_TASK REQUIREMENTS_
Records follow. Copy every line with "agent".

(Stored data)
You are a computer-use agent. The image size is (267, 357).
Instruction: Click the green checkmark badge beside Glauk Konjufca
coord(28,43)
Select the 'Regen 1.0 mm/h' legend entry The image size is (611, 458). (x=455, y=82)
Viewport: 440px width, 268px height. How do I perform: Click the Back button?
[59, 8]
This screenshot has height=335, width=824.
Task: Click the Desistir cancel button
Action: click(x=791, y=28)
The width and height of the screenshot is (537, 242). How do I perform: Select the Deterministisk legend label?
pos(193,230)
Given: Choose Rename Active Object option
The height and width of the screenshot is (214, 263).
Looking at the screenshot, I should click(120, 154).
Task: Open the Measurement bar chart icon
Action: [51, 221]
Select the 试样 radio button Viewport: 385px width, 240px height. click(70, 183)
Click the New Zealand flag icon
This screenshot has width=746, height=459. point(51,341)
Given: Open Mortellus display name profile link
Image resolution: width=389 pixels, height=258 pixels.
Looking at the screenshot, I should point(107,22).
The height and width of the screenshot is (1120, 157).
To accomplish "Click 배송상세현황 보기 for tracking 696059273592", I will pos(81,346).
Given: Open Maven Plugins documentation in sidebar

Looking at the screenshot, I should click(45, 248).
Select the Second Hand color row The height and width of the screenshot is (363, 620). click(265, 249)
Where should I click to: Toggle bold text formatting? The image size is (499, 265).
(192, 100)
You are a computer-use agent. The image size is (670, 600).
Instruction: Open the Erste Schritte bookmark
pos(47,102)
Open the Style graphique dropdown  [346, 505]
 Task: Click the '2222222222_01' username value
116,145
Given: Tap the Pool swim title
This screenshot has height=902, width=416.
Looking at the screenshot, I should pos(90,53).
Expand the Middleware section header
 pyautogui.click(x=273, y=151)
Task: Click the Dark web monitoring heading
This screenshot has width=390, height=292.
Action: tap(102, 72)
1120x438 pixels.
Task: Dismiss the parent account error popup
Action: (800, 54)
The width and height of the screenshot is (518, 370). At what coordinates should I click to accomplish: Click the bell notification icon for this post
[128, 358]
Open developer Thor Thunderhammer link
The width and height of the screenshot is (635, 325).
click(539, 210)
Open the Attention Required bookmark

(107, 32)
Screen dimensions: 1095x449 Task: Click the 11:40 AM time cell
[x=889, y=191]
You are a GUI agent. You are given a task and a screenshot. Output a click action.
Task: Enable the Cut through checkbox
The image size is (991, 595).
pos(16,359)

_SOLUTION TO THIS EXERCISE_
You are a computer-use agent. The image size is (267, 357).
You are a computer-use agent. The image size is (670, 600).
You are a GUI agent. You are given a task and a screenshot. Output a click action.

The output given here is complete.